TO DO: Format every line of the entries below as a numbered list, omitting blank lines and the pictures.

[Entries from a data collection]
────

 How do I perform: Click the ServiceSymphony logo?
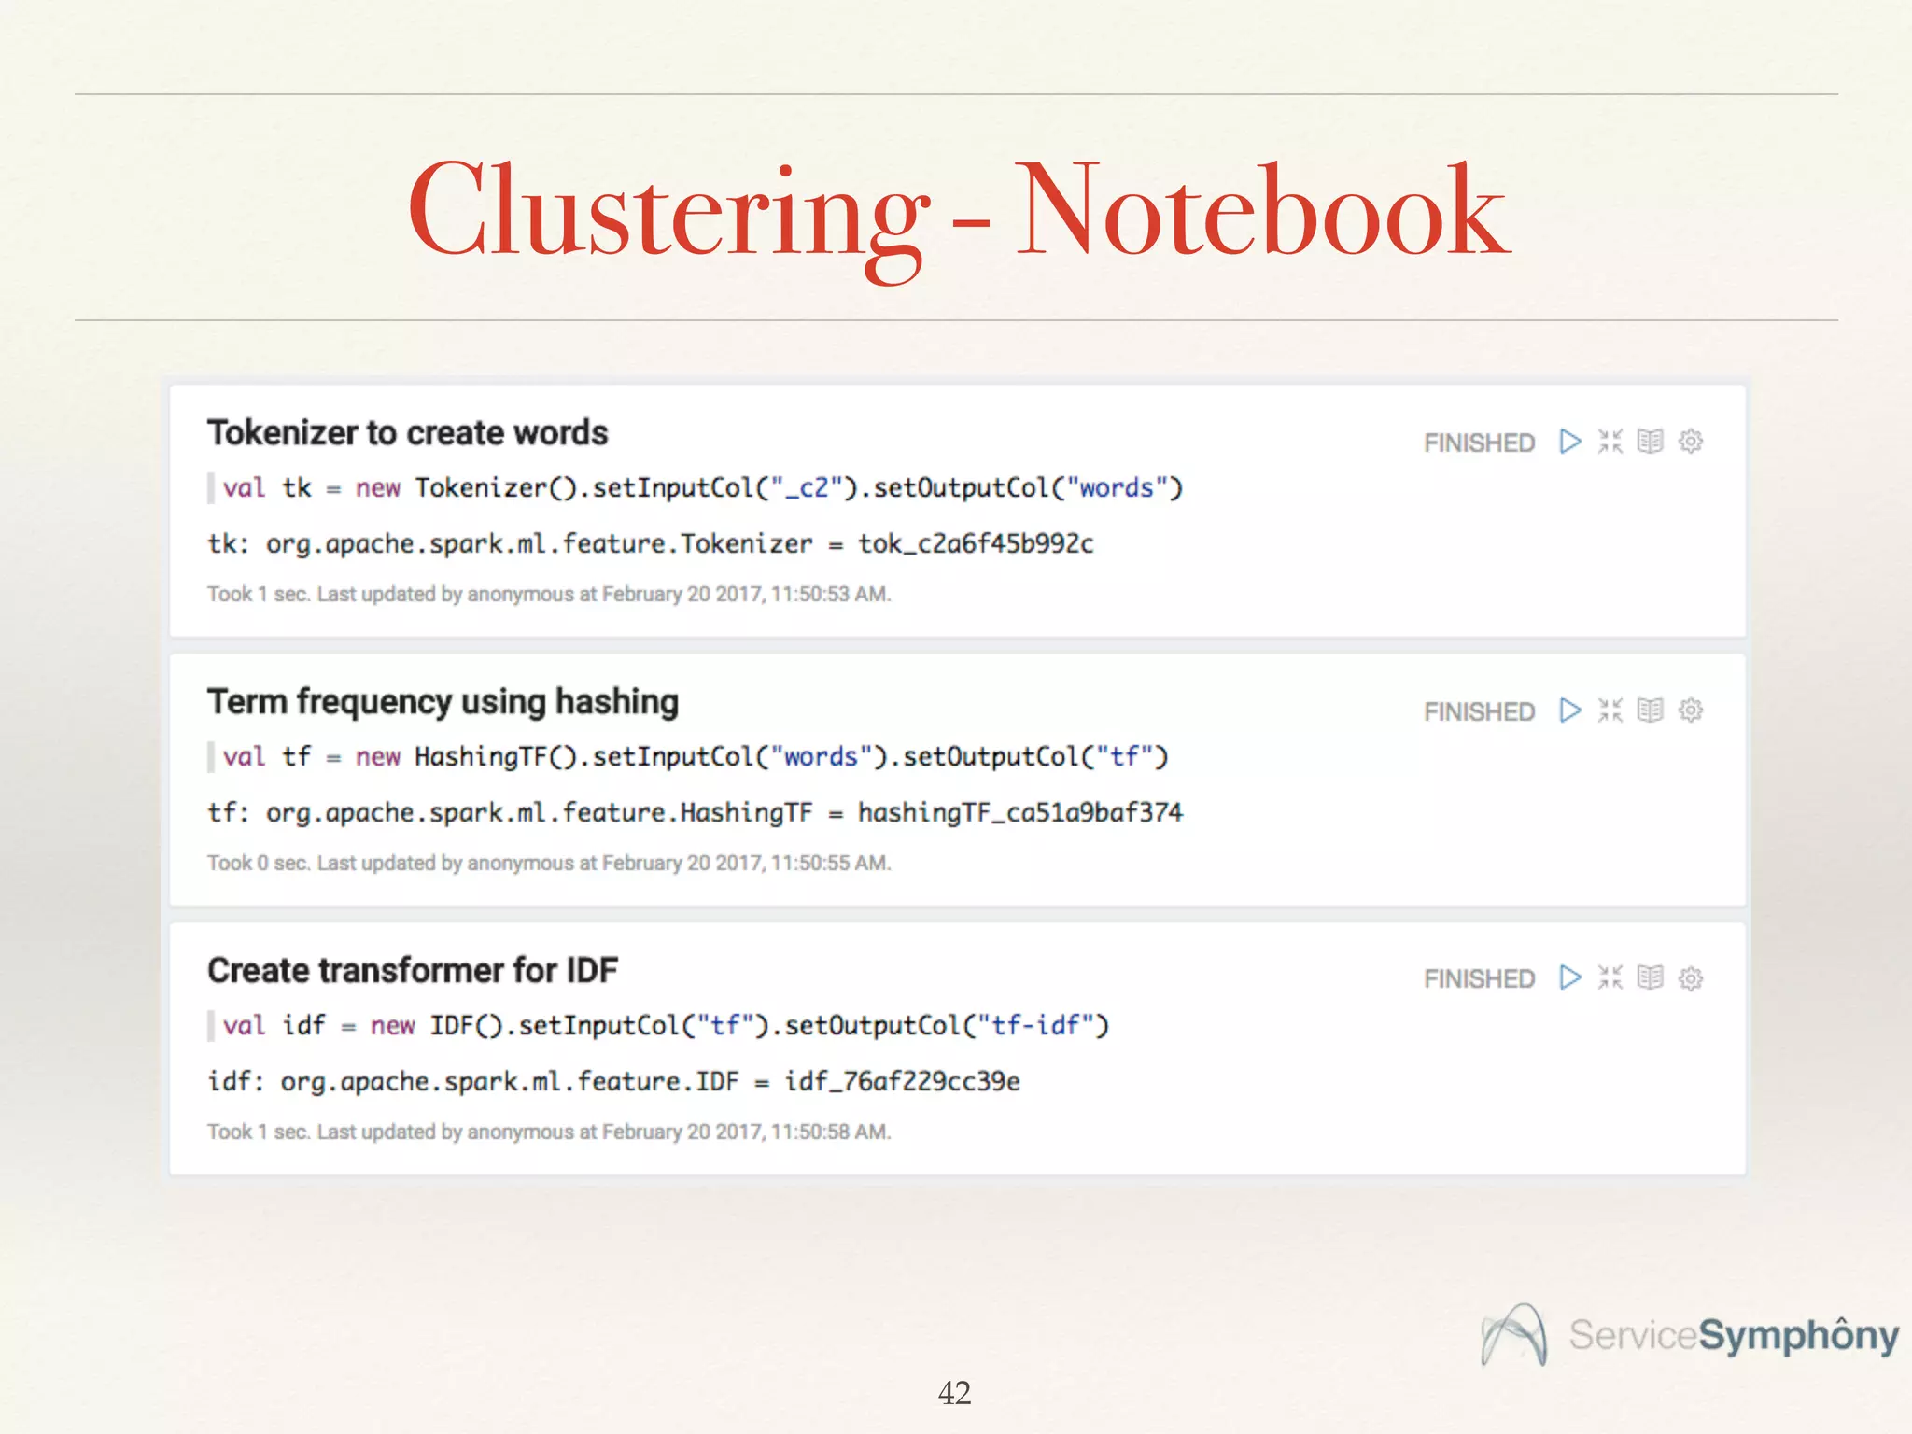[x=1690, y=1335]
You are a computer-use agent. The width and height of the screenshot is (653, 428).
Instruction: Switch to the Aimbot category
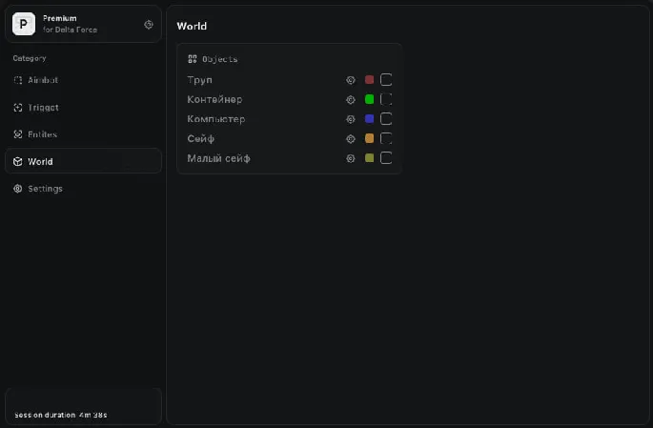click(43, 80)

────

THE ANSWER:
1.  How do I perform: Click the ServiceSymphony logo?
2. [x=1690, y=1335]
3. You are a computer-use agent. The width and height of the screenshot is (653, 428).
4. Instruction: Switch to the Aimbot category
5. click(43, 80)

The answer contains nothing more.